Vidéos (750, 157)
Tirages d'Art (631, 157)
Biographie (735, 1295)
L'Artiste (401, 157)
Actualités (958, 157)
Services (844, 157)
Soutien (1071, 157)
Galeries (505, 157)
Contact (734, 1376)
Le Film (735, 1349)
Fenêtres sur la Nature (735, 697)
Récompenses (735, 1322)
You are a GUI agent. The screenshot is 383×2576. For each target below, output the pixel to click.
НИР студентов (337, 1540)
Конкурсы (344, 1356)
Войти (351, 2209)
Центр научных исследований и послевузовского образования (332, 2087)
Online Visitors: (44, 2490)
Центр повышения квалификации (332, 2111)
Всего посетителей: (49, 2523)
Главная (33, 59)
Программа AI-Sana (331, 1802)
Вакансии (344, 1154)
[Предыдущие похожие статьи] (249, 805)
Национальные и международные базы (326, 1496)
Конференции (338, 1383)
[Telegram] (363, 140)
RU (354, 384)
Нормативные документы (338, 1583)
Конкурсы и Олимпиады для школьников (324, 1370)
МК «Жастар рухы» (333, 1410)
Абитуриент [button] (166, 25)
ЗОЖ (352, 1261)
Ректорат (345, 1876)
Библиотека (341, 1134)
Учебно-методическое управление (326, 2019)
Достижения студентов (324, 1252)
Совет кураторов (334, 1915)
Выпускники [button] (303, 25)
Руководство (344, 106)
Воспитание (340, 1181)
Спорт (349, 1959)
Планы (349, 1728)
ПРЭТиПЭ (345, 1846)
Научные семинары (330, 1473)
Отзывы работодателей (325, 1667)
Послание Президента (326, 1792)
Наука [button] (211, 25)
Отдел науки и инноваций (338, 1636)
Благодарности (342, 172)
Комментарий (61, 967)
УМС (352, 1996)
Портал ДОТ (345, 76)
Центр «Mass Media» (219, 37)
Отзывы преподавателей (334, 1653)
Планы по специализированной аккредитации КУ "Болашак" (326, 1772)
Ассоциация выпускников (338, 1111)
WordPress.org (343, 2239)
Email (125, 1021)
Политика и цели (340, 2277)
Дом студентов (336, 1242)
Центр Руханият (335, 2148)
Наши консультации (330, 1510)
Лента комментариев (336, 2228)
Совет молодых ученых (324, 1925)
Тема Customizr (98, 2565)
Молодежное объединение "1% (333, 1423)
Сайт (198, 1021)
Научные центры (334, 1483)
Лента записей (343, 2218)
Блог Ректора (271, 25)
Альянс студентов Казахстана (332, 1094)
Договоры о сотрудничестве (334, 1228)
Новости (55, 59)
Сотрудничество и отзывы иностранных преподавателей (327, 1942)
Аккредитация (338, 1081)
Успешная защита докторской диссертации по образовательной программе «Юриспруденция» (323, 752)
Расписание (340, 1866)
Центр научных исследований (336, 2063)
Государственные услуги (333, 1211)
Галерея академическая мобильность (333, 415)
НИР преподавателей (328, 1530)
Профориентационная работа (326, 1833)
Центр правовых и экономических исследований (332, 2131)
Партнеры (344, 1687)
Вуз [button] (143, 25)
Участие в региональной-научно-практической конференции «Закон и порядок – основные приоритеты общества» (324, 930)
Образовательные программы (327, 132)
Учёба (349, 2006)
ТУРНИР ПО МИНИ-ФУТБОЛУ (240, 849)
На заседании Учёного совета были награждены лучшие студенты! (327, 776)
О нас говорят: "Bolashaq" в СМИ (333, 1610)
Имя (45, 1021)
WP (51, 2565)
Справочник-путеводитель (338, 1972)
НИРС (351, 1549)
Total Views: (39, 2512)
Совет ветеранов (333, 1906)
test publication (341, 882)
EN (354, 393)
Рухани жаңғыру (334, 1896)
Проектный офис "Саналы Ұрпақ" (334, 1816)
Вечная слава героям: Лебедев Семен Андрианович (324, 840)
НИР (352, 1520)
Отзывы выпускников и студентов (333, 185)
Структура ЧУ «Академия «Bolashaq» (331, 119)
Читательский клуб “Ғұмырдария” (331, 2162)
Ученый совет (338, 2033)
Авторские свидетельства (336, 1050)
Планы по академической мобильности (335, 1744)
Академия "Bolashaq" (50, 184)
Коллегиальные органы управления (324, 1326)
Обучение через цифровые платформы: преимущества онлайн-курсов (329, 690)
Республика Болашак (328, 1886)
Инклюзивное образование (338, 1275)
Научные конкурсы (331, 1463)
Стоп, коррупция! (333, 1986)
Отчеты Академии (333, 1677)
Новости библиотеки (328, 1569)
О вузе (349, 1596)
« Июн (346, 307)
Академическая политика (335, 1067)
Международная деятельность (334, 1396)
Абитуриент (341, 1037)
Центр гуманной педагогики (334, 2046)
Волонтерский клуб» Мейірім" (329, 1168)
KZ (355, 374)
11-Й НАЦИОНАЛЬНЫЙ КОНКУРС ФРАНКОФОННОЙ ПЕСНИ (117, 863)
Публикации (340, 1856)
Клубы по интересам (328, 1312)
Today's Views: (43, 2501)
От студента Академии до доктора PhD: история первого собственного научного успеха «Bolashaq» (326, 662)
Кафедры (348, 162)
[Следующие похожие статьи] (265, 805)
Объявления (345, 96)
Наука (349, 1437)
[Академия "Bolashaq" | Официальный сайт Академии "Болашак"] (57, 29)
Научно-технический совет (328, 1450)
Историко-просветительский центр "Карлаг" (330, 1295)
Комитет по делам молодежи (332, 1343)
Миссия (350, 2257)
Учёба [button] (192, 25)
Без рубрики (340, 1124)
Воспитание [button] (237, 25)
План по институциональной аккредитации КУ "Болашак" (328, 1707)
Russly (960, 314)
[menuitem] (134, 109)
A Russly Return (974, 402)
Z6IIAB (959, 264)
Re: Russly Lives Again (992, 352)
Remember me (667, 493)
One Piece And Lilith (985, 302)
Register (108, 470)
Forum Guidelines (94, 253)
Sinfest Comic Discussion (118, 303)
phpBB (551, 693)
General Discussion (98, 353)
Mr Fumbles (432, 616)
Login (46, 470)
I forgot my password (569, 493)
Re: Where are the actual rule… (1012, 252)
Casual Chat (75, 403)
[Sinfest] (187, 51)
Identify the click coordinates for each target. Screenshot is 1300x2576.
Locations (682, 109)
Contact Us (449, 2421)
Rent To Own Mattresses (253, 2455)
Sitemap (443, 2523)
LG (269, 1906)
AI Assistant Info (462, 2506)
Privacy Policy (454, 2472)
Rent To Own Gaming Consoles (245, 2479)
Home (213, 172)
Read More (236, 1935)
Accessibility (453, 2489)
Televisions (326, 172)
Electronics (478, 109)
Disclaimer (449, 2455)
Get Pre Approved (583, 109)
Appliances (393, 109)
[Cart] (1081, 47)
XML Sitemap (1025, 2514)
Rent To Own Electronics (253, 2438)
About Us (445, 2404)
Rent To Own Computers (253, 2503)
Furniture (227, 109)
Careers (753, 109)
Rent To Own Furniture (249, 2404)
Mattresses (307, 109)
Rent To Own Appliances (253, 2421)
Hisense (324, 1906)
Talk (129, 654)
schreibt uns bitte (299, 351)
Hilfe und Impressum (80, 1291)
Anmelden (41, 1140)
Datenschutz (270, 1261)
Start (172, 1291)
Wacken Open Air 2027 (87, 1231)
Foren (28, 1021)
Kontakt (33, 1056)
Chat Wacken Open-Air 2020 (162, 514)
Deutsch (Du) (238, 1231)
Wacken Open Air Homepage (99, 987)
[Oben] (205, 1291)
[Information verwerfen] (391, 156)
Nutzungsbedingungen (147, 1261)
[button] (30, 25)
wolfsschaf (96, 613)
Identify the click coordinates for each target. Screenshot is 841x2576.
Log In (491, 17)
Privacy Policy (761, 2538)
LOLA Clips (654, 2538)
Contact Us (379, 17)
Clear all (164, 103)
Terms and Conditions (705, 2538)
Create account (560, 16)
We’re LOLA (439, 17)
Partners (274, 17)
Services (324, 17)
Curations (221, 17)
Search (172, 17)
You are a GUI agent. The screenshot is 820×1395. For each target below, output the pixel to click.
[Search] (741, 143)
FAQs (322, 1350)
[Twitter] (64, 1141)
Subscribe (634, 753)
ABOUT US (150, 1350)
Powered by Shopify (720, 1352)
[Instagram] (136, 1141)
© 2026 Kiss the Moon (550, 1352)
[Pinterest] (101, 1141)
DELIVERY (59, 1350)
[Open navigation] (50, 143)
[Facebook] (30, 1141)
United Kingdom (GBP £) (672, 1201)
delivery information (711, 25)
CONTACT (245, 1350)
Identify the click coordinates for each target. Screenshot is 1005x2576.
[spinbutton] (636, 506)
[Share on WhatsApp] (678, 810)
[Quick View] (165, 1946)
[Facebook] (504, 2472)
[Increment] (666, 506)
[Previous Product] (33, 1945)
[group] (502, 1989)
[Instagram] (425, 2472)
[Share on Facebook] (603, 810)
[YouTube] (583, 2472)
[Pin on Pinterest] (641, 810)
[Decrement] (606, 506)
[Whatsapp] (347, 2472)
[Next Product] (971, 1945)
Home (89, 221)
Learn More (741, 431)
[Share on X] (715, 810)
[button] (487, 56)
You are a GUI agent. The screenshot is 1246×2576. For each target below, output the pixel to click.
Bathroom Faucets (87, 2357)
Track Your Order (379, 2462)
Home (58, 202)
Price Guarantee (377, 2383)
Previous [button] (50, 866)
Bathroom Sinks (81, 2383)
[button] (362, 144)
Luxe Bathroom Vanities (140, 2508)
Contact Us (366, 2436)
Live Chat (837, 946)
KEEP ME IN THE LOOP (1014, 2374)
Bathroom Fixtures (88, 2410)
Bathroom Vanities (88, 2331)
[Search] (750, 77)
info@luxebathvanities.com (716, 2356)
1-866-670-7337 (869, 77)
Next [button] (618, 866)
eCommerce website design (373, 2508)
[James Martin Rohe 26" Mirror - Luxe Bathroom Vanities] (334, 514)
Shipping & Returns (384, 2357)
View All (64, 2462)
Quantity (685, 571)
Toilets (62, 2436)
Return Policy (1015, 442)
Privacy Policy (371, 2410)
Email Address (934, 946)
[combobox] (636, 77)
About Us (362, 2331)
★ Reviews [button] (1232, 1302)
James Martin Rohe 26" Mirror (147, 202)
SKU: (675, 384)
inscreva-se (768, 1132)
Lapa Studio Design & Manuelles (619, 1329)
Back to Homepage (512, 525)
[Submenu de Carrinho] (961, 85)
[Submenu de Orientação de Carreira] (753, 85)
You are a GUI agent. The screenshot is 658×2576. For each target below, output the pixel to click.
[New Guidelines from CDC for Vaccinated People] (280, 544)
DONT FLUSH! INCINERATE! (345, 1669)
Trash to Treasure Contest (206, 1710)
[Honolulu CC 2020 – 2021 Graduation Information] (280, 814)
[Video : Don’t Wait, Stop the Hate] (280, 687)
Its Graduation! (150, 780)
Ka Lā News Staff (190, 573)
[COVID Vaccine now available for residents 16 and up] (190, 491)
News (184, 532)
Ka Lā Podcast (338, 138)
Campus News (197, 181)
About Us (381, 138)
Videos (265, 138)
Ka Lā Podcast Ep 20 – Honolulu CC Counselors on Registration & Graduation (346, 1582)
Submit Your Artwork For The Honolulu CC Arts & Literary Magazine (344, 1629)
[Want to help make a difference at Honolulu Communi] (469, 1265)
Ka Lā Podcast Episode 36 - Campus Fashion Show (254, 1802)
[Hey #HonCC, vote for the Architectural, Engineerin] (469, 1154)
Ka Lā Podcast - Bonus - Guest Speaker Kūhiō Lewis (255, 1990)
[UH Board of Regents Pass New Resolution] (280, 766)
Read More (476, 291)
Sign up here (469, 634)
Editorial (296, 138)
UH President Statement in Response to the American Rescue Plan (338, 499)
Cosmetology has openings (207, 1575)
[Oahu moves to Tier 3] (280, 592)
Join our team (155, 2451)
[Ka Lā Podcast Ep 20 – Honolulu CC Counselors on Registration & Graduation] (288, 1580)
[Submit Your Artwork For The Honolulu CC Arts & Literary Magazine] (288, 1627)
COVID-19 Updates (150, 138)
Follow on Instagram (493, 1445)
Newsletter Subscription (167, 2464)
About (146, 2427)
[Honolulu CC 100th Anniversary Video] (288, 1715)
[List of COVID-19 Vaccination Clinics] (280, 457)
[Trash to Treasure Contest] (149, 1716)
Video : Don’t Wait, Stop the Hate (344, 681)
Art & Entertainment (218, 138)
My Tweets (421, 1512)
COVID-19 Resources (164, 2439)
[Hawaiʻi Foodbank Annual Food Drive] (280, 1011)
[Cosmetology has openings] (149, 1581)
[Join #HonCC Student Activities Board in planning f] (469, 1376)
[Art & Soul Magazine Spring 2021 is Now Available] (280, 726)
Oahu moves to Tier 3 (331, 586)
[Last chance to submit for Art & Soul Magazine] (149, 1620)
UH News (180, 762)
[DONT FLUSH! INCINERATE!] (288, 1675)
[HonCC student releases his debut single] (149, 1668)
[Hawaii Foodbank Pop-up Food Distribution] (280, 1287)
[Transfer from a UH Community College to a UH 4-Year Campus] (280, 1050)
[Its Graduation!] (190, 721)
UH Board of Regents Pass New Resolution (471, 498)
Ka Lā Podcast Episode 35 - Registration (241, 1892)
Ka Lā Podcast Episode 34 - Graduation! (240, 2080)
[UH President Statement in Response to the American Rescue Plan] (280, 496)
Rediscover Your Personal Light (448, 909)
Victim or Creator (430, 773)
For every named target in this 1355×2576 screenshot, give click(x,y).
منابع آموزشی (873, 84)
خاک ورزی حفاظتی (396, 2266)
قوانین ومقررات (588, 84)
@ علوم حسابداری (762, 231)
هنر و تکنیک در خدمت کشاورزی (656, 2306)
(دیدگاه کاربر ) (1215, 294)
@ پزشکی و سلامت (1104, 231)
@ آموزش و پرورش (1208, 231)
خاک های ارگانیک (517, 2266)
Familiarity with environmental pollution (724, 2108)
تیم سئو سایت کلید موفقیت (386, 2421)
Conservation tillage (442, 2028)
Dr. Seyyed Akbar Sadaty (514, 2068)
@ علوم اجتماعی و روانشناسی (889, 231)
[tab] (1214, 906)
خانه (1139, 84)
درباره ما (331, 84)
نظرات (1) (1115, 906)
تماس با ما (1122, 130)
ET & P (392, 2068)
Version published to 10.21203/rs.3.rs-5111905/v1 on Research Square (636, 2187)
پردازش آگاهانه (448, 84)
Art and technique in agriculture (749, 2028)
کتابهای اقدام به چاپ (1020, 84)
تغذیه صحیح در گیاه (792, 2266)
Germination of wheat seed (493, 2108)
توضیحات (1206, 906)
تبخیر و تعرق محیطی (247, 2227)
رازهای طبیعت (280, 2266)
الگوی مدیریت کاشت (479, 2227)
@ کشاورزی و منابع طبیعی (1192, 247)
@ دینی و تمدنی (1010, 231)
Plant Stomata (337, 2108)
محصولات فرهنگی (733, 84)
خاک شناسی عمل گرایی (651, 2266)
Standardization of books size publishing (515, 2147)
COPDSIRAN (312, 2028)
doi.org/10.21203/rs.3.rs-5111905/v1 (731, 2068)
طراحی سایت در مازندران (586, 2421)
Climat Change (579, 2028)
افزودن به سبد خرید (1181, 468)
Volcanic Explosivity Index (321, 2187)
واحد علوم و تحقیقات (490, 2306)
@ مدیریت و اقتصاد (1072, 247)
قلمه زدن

WHAT YOU ARE ASKED TO DO –
Lines holding the string "each" must be copied out of the entries above.

REPLY TO THE TASK –
You are a GUI agent. The screenshot is 383×2576. For each target below, output the pixel to click.
Identify the click coordinates for each target. Screenshot is 1300x2576.
Identify the click coordinates for each target. Screenshot is 841x2576.
You are a GUI agent. The screenshot is 820×1395. For each target below, output the pixel to click.
Identify the click coordinates for each target. Screenshot is 1005x2576.
You are a GUI agent. The screenshot is 1246×2576. For each target below, output the pixel to click.
You are a GUI agent. The screenshot is 658×2576. For each target below, output the pixel to click.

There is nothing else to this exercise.